Chest Tap Push-up
- Músculo objetivo
- Pectoralis Major Clavicular Head, Pectoralis Major Sternal Head
- Músculos sinergistas
- Brachialis, Brachioradialis, Deltoid Anterior, Triceps Brachii
- Equipamiento
- Body weight
- Parte del cuerpo
- Chest
- Tipo
- Strength
The chest tap push-up is a bodyweight strength exercise that adds an explosive, plyometric element to the standard push-up. It targets the chest (pectoralis major, both the upper clavicular and lower sternal fibers), with the front shoulders and triceps driving the press and the upper-arm and forearm muscles helping stabilize each landing.

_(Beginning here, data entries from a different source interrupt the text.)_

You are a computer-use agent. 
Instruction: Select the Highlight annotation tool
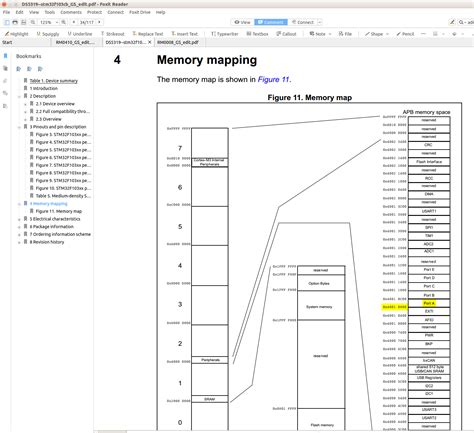click(x=17, y=34)
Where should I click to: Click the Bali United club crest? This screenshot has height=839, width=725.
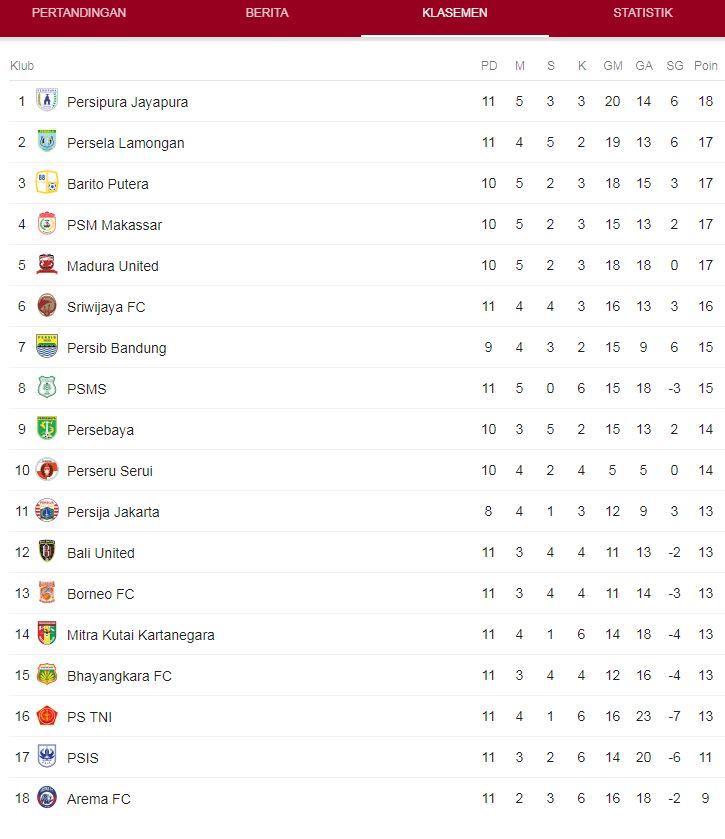coord(47,552)
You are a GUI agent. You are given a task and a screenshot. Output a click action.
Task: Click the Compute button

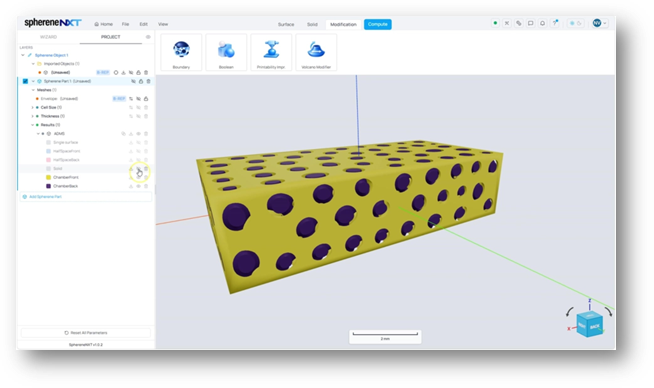(x=377, y=24)
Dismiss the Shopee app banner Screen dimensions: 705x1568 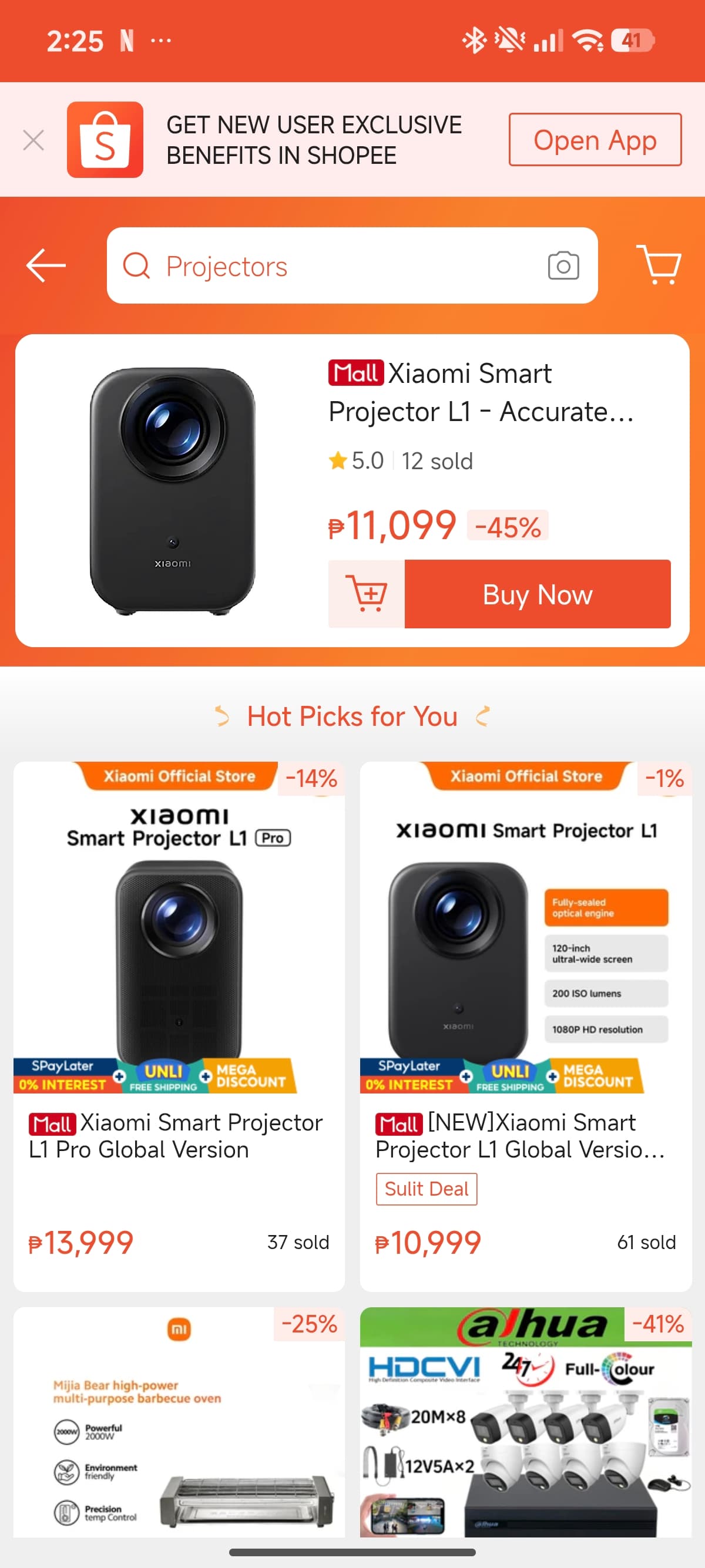point(33,140)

The brief one-arm balance at the top also builds shoulder and core stability.
Cómo hacer el Chest Tap Push-up
- 1Set up in a high plank with your hands slightly wider than shoulder-width, fingers spread, and your body in a straight line from head to heels.
- 2Brace your core and squeeze your glutes so your hips do not sag or pike up.

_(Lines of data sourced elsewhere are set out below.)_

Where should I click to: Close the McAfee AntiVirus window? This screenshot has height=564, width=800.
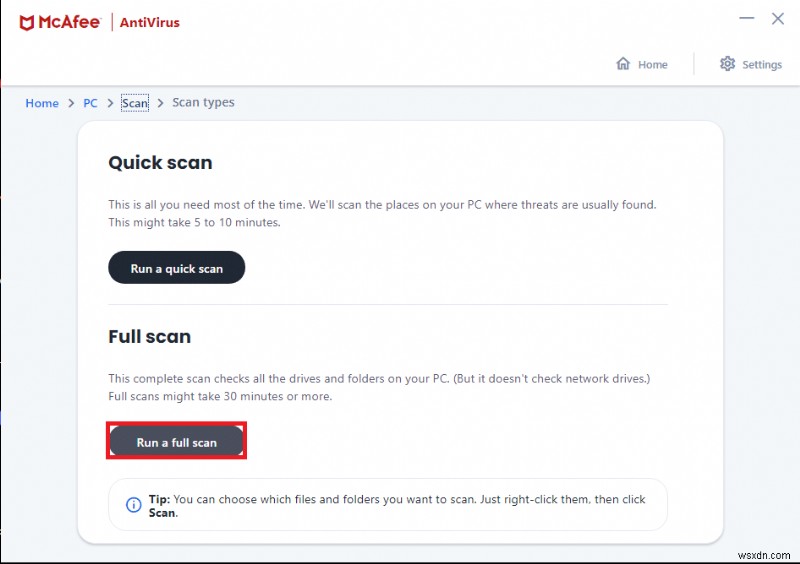pos(778,18)
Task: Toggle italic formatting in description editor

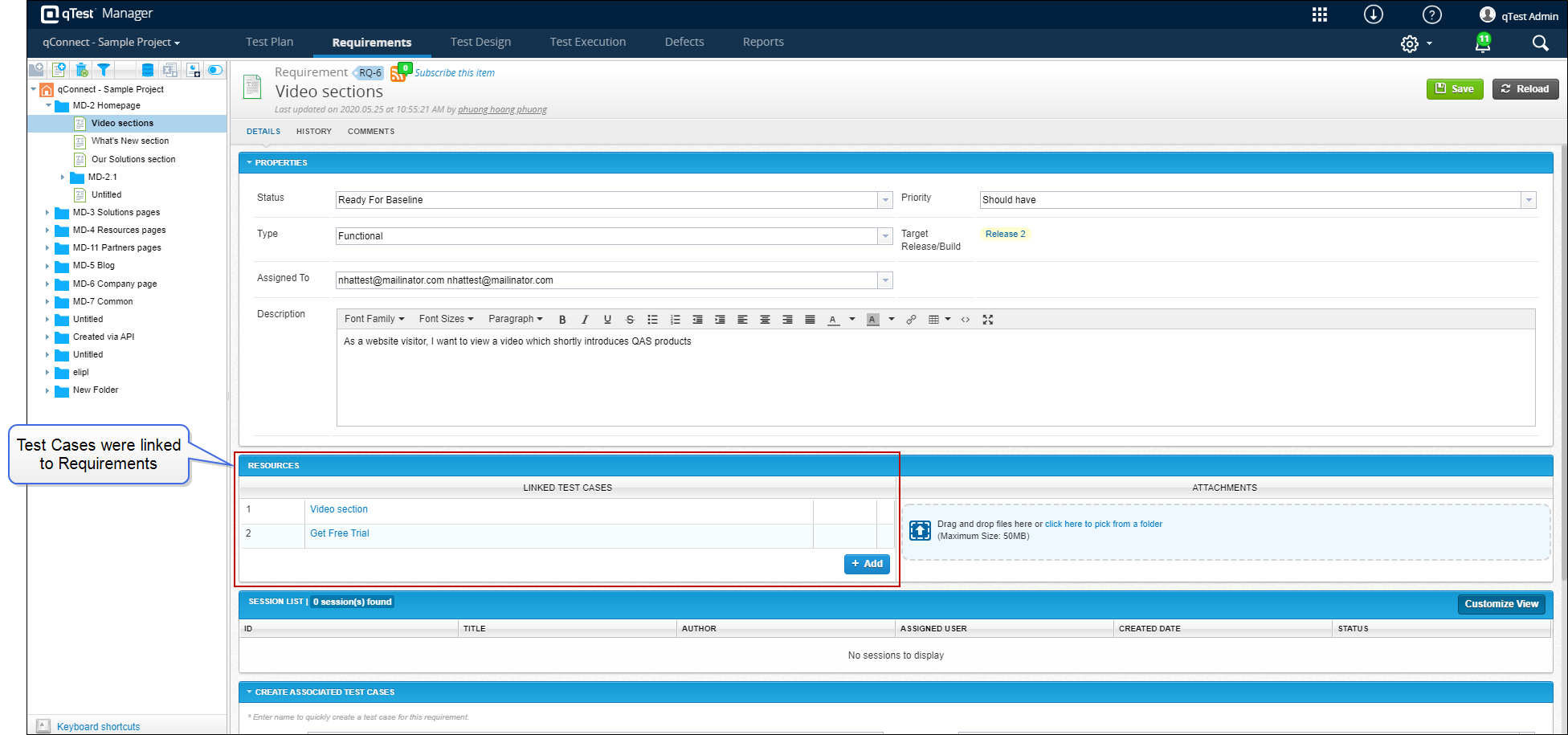Action: click(x=585, y=320)
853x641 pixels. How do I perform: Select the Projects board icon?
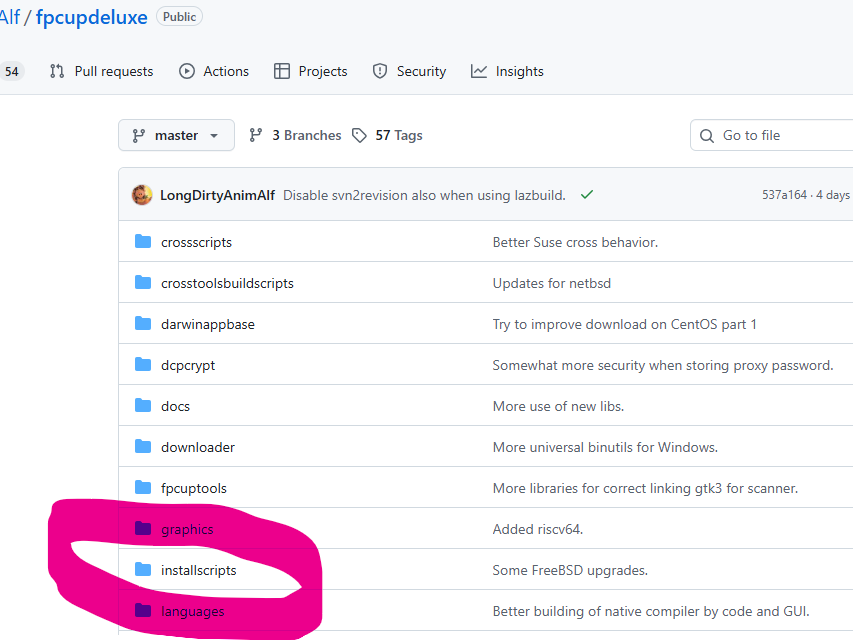point(283,71)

- 3Lower your chest toward the floor under control, keeping your elbows tucked at roughly a 45° angle to your torso.
- 4Press explosively through your palms so your hands leave the ground at the top of the rep.
- 5As you push off, shift your weight onto one arm and quickly tap your opposite hand to your chest or front shoulder.
- 6Return the tapping hand to the floor and absorb the landing softly with both arms, bending the elbows to cushion the impact.
- 7Reset into a stable plank, then repeat, alternating which hand taps on each rep.
- 8Complete your reps, then lower your knees to the floor and rest.
Consejos de técnica
- Generate a powerful, fast press from the bottom — the more height you create, the more time you have to tap and re-plant the hand.
- Keep your core and glutes tight through the whole rep so your hips stay level during the single-arm balance phase.
- Land with soft, slightly bent elbows rather than locked-out arms to protect your wrists and shoulders from the impact.
- Start by tapping the chest with a small, controlled motion before progressing to a higher push-off or a shoulder tap.
- Regress to incline chest taps with your hands on a bench if a floor rep does not yet give you enough air time.
Errores comunes
- Letting the hips sag or pike during the single-arm phase, which loses core tension and shifts strain to the lower back.
- Landing on stiff, locked-out arms, which sends the impact straight into the wrists and elbows and risks joint injury.
- Pressing too weakly to leave the floor, so the tap turns into a stutter that breaks the explosive intent of the movement.
- Flaring the elbows out to 90° on the descent, which places excessive stress on the shoulder joint and reduces chest tension.
- Rushing reps before stabilizing the plank, which leads to an off-balance landing on one shoulder.
Preguntas frecuentes
What muscles does the chest tap push-up work?
It primarily works the chest (pectoralis major, upper and lower fibers), with the front shoulders and triceps as the main synergists. The upper-arm and forearm muscles also help stabilize the single-arm balance and the landing.
Is the chest tap push-up good for beginners?
It is best for those who can already do clean standard push-ups, since the explosive push-off and one-arm balance demand more strength and control. Beginners should master regular push-ups first, then try incline chest taps before moving to the floor.
How is a chest tap push-up different from a clap push-up?
Both are explosive push-up variations, but a clap push-up brings both hands together in the air, while a chest tap pushes off and balances briefly on one arm as the other taps the chest or shoulder. The chest tap adds a single-arm stability challenge.
How many sets and reps should I do?
Because it is an explosive movement, keep the reps crisp — about 3–5 sets of 4–8 quality reps. Stop a set once the push-off loses height or your landings get sloppy, since fatigue undermines the explosive benefit.
How do I make the chest tap push-up easier or harder?
To make it easier, place your hands on a bench or sturdy raised surface so you have more air time. To make it harder, push off higher, tap your shoulder instead of your chest, or pause briefly in the plank between reps.